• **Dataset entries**
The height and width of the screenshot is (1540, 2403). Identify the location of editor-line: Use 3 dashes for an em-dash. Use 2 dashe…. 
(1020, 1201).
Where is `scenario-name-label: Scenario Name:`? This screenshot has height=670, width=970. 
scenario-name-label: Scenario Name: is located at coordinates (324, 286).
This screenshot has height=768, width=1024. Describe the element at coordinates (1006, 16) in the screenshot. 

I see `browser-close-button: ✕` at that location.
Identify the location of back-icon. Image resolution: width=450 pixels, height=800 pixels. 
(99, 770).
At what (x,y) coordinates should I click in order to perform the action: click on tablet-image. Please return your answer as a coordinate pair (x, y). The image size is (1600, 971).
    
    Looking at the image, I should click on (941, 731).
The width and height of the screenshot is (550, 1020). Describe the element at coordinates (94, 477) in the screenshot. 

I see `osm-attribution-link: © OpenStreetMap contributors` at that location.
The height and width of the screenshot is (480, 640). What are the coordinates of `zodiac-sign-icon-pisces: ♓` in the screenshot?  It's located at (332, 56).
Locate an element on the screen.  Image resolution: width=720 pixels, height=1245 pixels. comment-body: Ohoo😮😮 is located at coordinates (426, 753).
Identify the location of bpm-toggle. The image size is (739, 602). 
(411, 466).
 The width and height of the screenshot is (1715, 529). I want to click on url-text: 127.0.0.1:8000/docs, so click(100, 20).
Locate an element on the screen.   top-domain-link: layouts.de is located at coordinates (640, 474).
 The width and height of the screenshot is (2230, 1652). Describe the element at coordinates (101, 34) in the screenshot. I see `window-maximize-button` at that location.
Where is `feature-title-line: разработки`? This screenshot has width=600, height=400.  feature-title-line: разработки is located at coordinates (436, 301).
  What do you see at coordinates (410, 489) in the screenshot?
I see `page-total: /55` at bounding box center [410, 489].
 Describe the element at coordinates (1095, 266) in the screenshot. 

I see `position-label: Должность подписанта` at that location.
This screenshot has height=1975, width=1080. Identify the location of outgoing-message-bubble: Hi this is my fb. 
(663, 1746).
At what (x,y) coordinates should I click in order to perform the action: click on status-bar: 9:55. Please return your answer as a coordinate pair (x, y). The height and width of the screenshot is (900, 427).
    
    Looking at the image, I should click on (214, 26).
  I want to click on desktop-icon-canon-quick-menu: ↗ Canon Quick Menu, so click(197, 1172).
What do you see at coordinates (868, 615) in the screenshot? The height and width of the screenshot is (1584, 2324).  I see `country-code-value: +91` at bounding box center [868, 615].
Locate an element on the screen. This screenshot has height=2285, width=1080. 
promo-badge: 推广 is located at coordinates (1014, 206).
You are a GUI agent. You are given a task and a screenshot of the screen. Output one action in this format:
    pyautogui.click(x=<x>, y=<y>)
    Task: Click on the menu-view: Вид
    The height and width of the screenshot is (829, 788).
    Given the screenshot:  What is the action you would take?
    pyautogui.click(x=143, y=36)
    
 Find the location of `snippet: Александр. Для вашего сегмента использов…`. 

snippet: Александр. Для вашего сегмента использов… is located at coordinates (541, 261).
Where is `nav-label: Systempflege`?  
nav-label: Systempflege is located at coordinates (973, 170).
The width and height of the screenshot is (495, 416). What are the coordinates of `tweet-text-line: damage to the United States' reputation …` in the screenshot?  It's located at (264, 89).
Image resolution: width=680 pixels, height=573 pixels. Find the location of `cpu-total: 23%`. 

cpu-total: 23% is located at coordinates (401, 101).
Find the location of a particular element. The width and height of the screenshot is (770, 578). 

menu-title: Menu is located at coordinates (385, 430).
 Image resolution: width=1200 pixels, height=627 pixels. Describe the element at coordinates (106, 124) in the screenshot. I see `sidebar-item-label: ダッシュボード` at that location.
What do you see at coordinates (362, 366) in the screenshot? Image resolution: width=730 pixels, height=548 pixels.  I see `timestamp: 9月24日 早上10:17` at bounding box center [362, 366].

• **Instructions for the task**
Give, as a numbered list with blank lines omitted, the stretch of the entries from the line containing "Image resolution: width=680" through the end of the entries.

• **Reply**
1. Image resolution: width=680 pixels, height=573 pixels. Find the location of `cpu-total: 23%`. 
2. cpu-total: 23% is located at coordinates (401, 101).
3. Find the location of a particular element. The width and height of the screenshot is (770, 578). 
4. menu-title: Menu is located at coordinates (385, 430).
5.  Image resolution: width=1200 pixels, height=627 pixels. Describe the element at coordinates (106, 124) in the screenshot. I see `sidebar-item-label: ダッシュボード` at that location.
6. What do you see at coordinates (362, 366) in the screenshot? Image resolution: width=730 pixels, height=548 pixels.  I see `timestamp: 9月24日 早上10:17` at bounding box center [362, 366].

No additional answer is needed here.